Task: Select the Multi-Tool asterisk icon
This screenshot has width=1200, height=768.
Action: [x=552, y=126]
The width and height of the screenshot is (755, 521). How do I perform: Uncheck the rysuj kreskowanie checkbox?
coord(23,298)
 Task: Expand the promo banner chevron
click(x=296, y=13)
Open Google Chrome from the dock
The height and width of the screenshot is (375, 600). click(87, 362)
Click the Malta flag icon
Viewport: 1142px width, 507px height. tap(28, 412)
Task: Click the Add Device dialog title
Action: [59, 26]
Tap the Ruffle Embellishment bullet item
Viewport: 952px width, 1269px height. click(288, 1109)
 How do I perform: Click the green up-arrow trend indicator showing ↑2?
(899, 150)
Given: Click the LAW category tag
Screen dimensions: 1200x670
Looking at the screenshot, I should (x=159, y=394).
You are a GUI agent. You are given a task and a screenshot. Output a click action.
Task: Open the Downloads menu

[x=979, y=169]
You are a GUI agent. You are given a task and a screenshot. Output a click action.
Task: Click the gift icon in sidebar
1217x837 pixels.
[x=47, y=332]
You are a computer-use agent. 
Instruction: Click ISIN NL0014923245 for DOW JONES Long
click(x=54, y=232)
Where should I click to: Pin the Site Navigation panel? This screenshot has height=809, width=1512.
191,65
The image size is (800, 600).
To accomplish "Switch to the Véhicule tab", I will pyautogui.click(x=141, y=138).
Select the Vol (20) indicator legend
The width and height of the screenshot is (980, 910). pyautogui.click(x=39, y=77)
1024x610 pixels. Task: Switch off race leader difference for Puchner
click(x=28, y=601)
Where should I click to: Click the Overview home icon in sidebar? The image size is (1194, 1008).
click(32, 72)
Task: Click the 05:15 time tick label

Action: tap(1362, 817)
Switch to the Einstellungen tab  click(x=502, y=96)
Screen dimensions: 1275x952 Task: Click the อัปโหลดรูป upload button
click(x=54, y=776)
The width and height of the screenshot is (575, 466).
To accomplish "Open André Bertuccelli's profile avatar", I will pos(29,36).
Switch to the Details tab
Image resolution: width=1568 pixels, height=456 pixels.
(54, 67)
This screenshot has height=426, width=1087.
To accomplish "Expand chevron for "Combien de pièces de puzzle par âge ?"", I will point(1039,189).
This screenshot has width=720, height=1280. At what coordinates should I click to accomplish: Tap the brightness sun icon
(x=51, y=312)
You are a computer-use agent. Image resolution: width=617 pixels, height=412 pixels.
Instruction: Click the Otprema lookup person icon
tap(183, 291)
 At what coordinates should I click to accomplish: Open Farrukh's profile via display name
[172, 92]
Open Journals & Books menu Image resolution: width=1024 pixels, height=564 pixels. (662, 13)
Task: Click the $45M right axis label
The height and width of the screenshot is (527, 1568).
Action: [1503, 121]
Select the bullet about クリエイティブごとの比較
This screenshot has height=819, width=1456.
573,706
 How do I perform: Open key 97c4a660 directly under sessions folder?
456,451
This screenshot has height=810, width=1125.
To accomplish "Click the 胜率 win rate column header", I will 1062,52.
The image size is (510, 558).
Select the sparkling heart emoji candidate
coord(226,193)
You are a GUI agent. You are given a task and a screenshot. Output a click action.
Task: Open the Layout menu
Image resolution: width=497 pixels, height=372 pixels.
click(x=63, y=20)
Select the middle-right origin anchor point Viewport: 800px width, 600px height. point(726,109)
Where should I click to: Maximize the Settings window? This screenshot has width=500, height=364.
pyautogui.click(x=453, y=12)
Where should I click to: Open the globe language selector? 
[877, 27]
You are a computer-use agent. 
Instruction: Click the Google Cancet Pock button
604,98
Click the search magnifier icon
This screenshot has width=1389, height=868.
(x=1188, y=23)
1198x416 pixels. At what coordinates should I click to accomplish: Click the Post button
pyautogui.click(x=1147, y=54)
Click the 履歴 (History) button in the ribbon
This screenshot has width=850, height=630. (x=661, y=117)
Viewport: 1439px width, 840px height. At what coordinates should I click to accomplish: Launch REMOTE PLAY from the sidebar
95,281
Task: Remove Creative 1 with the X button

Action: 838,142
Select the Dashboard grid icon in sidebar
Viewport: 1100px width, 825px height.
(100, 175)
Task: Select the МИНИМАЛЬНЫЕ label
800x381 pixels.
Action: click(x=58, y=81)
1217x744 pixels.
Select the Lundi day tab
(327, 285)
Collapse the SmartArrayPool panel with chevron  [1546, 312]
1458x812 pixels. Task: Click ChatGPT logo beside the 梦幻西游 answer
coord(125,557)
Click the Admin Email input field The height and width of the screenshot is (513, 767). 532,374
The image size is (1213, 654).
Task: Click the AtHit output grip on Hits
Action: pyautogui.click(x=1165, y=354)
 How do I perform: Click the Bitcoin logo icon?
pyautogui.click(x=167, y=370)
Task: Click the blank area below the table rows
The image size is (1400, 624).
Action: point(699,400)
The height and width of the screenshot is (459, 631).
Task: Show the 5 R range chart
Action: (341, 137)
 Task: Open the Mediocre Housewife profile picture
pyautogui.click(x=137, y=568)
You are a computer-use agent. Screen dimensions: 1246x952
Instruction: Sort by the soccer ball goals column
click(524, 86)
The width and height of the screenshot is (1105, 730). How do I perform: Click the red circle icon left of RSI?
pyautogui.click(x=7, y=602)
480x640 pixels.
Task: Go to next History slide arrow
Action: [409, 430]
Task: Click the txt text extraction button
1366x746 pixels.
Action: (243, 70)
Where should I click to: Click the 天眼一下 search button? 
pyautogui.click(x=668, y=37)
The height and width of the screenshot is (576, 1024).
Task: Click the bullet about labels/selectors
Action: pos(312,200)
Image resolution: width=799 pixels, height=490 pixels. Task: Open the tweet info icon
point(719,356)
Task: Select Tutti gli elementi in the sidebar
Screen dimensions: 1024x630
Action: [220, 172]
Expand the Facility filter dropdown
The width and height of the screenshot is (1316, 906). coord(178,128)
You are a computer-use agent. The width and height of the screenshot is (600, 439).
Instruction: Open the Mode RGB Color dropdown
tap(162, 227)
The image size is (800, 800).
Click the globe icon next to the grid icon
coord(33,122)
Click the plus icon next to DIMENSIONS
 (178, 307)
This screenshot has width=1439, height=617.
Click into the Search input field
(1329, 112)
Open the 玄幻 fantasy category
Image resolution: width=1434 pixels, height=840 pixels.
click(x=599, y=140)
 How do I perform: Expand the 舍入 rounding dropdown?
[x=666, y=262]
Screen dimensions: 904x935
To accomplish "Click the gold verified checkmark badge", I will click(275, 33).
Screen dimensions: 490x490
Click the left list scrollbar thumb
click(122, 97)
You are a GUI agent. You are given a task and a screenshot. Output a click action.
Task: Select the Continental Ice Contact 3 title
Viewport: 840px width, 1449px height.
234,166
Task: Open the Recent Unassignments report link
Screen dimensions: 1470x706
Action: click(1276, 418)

....

_Work task_.
Each line in the listing above that includes the word "computer" needs to be copied out.

_Result for this exercise_.
You are a computer-use agent. 
You are a computer-use agent. Image resolution: width=617 pixels, height=412 pixels.
You are a computer-use agent. 
You are a computer-use agent. Screen dimensions: 1246x952
You are a computer-use agent. The width and height of the screenshot is (600, 439).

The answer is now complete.